*CONSIGNES À SUIVRE*:
(1) D'après l'article sur le haricot sec biologique au Québec, combien d'hectares de la variété Dark Red les producteurs des Cultures du Grand ont-ils semés ?
(2) Transcrivez sans rien changer le passage de l'article sur le haricot sec biologique au Québec qui va de « Sur leurs 240 » à « 14 cette année. ».
(3) Poursuivez l'article sur le haricot sec biologique au Québec à partir de sa dernière phrase.

*EXTRAIT DE PAGE*:
========================================
Une culture marginale
La culture du haricot sec en mode biologique est relativement récente au Québec. Peu de producteurs s’y adonnent et la majorité sont encore en phase d’expérimentation.
Sur leurs 240 hectares de champ à Grand-Saint-Esprit, les deux producteurs des Cultures du Grand ont semé 14 hectares de la variété de haricot sec rouge foncé Dark Red. Ils expérimentent une stratégie qui consiste à cultiver le haricot sec sur des billons sous couvert de maïs fauché, suivi par du blé d’automne.
Les deux producteurs reconnaissent que la conversion en régie biologique demande une importante adaptation. « Notre objectif est de cultiver en travail minimum », indique William Maillette. « On a beaucoup de travail de recherche à faire sur les bonnes variétés, les meilleures techniques de travail du sol. »
L’entreprise, qui cultivait jusqu’à 80 hectares de haricots en mode conventionnel, en avait 28 en biologique l’an dernier et 14 cette année.
« L’an dernier, on a récolté environ 2 000 kilos à l’hectare contre 900 à 1 000 cette année », explique Philippe Gras. « En 2022, on avait labouré et on a eu d’excellents résultats l’année suivante. On se demande donc s’il n’est pas préférable de labourer avant de semer. »
S’inspirer des modèles
Le producteur Sylvain Deschenes, de Saint-Léon-le-Grand en Mauricie, était du nombre des participants à la rencontre de Grand-Saint-Esprit parce qu’il effectue présentement une conversion de ses cultures en mode biologique et souhaite intégrer la culture de haricots secs dès 2025.
En gestion conventionnelle, il récolte plus de six tonnes de haricots sur deux parcelles de quatre hectares.
« Je sais que la conversion en régie biologique représente un défi et je suis ici pour apprendre de ceux qui ont déjà de l’expérience », dit le producteur.
Une récente publication du Centre de référence en agriculture et agroalimentaire du Québec (CRAAQ) explique que cette culture est de plus en plus perçue comme une stratégie gagnante par les producteurs et donne un certain nombre de conseils pour tenter l’expérience.
========================================
*LIGNES RÉPERTORIÉES*:
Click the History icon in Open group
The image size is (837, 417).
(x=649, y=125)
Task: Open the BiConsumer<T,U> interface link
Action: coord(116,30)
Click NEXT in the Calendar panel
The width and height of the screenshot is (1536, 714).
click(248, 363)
========================================
*RÉPONSES AUX CONSIGNES*:
(1) Ils en ont semé 14 hectares.

(2)
Sur leurs 240 hectares de champ à Grand-Saint-Esprit, les deux producteurs des Cultures du Grand ont semé 14 hectares de la variété de haricot sec rouge foncé Dark Red. Ils expérimentent une stratégie qui consiste à cultiver le haricot sec sur des billons sous couvert de maïs fauché, suivi par du blé d’automne.
Les deux producteurs reconnaissent que la conversion en régie biologique demande une importante adaptation. « Notre objectif est de cultiver en travail minimum », indique William Maillette. « On a beaucoup de travail de recherche à faire sur les bonnes variétés, les meilleures techniques de travail du sol. »
L’entreprise, qui cultivait jusqu’à 80 hectares de haricots en mode conventionnel, en avait 28 en biologique l’an dernier et 14 cette année.

(3)
« Pour obtenir de bons résultats, peut-on y lire, il est primordial de choisir un cultivar à haut rendement, résistant aux maladies et adapté aux conditions agroclimatiques de sa région. Ce choix doit aussi reposer sur l’équipement de récolte disponible. En effet, si la moissonneuse-batteuse conventionnelle convient bien pour les haricots à petits grains, elle nécessitera des modifications pour la récolte de grains plus gros comme ceux des haricots canneberges ou rognons rouges, par exemple. »
Le haricot sec bio : un marché à développer
Il est difficile pour le président de la compagnie Haribec de comprendre pourquoi la population du Québec ne consomme pas davantage de haricots secs. « On consomme des haricots secs partout dans le monde », dit Pierre-Marc Brodeur, qui participait à la journée à la ferme de Grand-Saint-Esprit. « Le haricot sec est une protéine végétale qui ne nécessite pas de transformation et qui va du champ à l’assiette. »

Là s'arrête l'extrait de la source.